Good job bro. I'm down to 3-4-5 depending if I got my glasses on, sick as hell, I was good at 10mg, then 6 was ok, now I'm just feeling like ****. Today I did maybe 50, I know stupid, but I needed a little relief and I had a long walk to do today for blood test and jsut couldn't really get out of bed. Tomorrow 5mg again, then back to the 1 mg down every 4th day. I've been in this game along time, and I'm proud of you dude!. I will see you Sunday, I'm doing the media and then you will see how I fell, until then
hey rob...dude ive so been there with heavy dosing wile trying to get off this stuff
at 20 mg it seamed hopeless and would find myself in total withdrawals in the middle of the night ....would get waken up in a panic and wind up doing 50 or 100mg to just get the sick off ....usually wind up high and then just have to walk it off again at 20mg
this went on 6 weeks for me till finely i was able to get past it ...now im at1mg and
it realy is tuff just to make it thew the day ...last night no sleep AGAIN and the
anxiety is agonizing but dude..WE CAN DO THIS....methadone will no longer
run my life as of sunday it will be gods grace to get me by...in the end I will no
longer be in the grip of methadone and that will be so worth it to me...Gnarly
THANK YOU for all your support this forum has been HUGE for me i dont think
I would have made it this far without reading all the posts and having you all
to incorage me to go on...this is by far one of the hardest things ive ever done
in my life...although it is rely tuff now...its the posts of success that people
do beat this thing that keeps me going, I only wish i would have found it sooner
at lest now im not going into this blind anny more I know what I feel is normal
and what is to be expected and when im down your all here to pick me up again
all of your incoragement has been priceless to me. you understand how it feels
to be where im at and where i will be soon so again thank you all...Gnarly
did you know methadone stayes in your system for about 3 days after you last dose? thats why people accedently od on it? maybee you should try and spread out your last dosages if possible maybee wait a few days b4 taking them so your body will be use to lower/none dosage? congrats on your desicion wish you the best will also say prayers for you to accomplish this i know you can you have a positive feeling to your post! have you tried over the counter meds for restless legs? also valerian root for sleeping? its a herbal anxiaty med(non addictive) it accually works smells bad but works.

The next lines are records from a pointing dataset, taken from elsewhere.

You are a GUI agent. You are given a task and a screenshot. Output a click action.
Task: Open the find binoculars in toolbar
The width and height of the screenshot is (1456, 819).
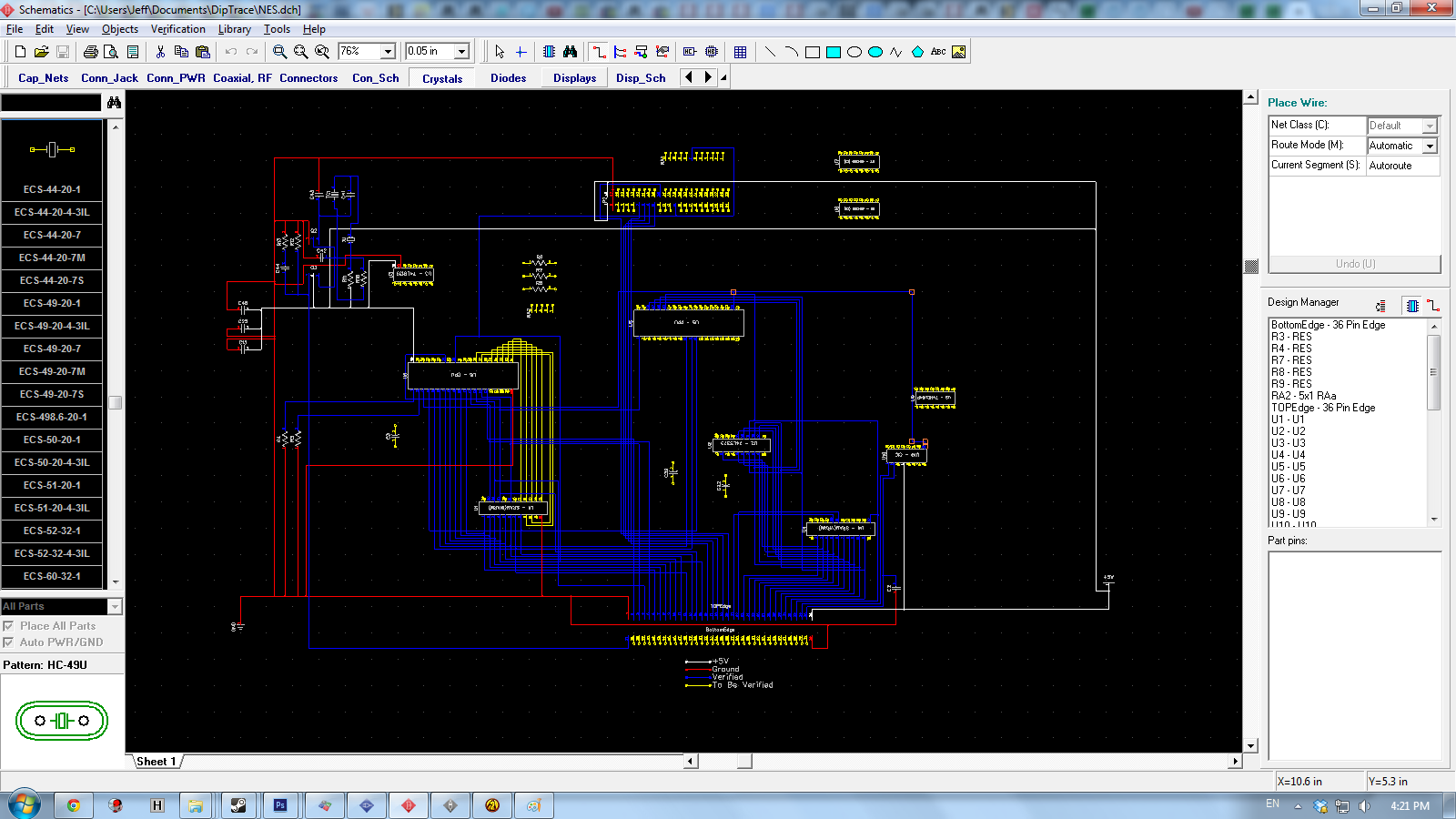(570, 52)
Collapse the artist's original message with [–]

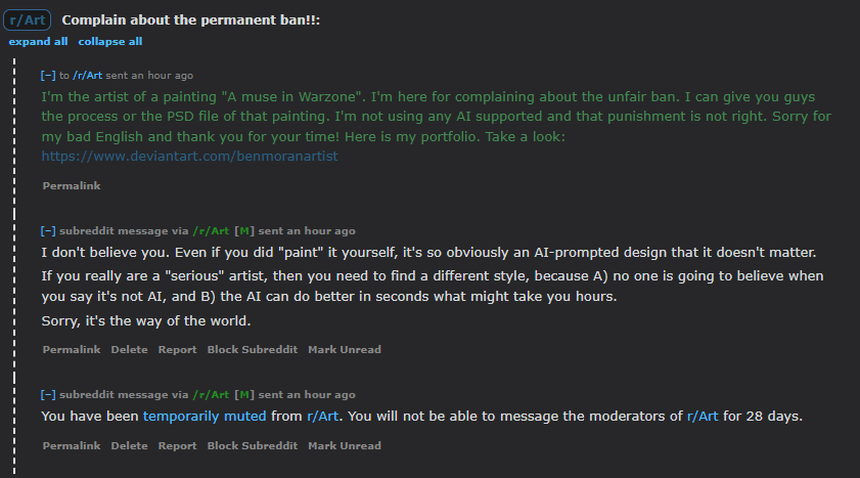click(x=47, y=76)
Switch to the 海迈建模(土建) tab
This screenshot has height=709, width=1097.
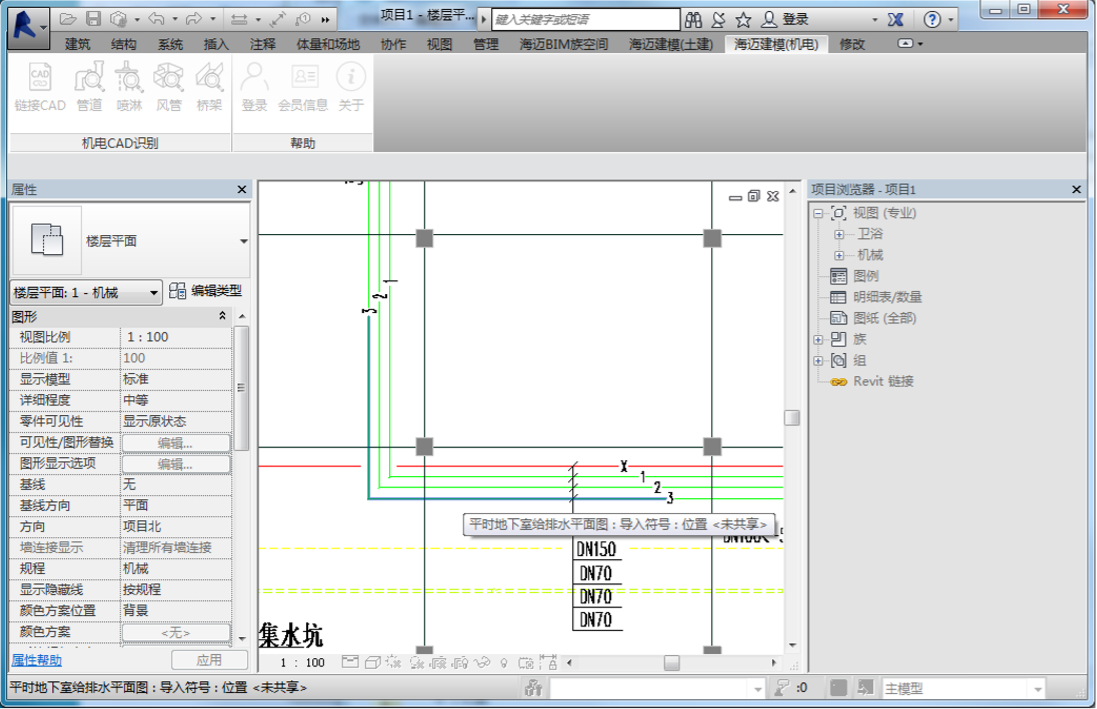tap(670, 44)
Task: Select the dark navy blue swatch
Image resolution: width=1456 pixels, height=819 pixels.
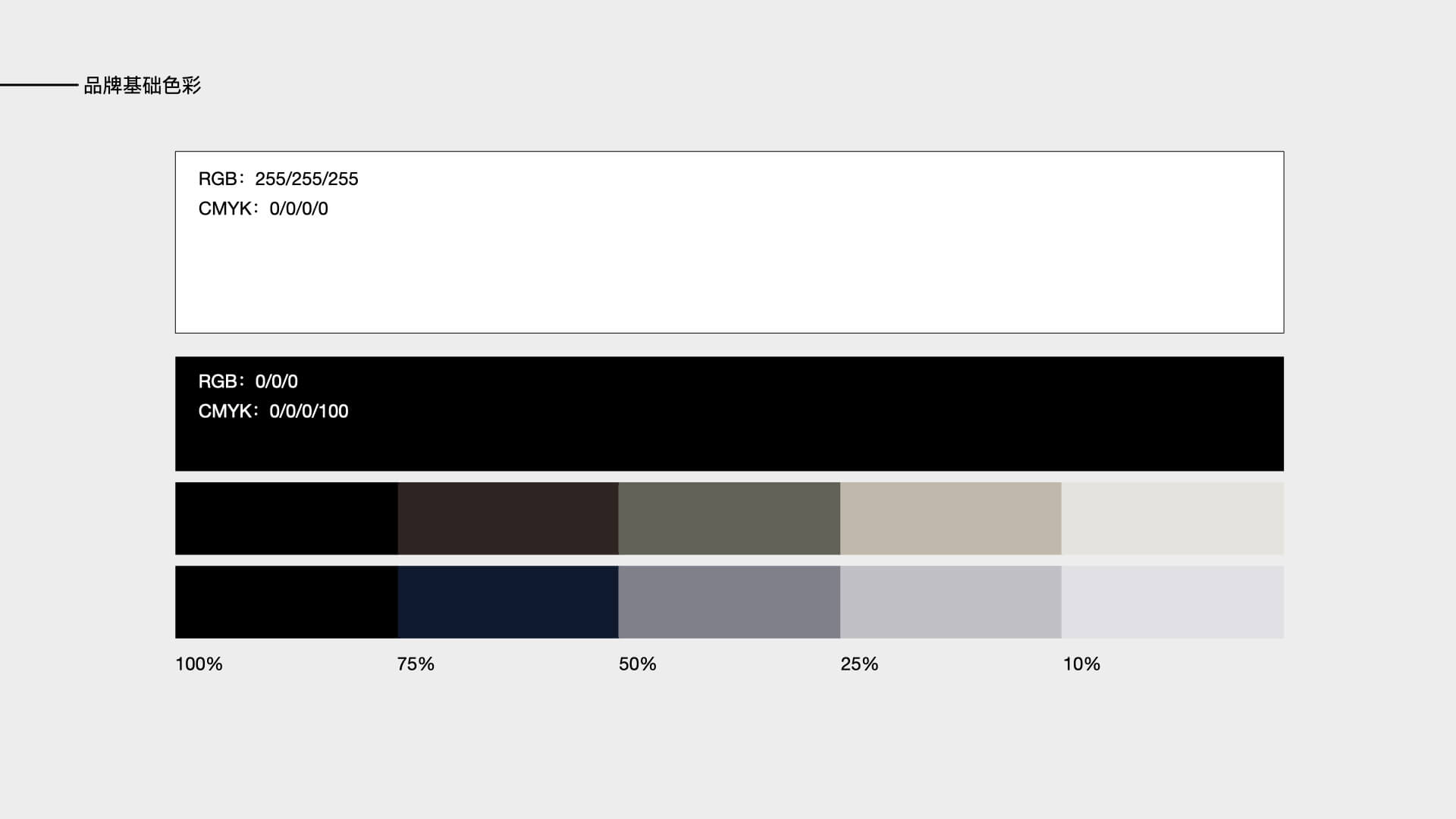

I did 4 again this morning, I slept 3 hours last nite, wow, I didn't think I would sleep at all. I'm still pissy about the Trust issue with God. Thanks for speaking Truth into my life yesterday, Mark, you are a true Brother in Christ! I'm jumping off at 2mg next weekend! I got enough pins and zanys to make it through. This is my plan, but plans sometimes do not pan out, I'm holding on with both hands, tied the knot and I'm swinging over a shark tank, they don't look that menacing from up here, hehehe, if I just didn't have the pain in my hips, legs, and back, this would be a cakewalk, yeah right, 26yrs of heroin, methadone, and a short stint of 167, 80mg oxi's why should there be a consequence? At least I still have my humor. I'm now waiting to wrestle with the LORD and I'm not looking forward to that, maybe just a little. See you tomorrow.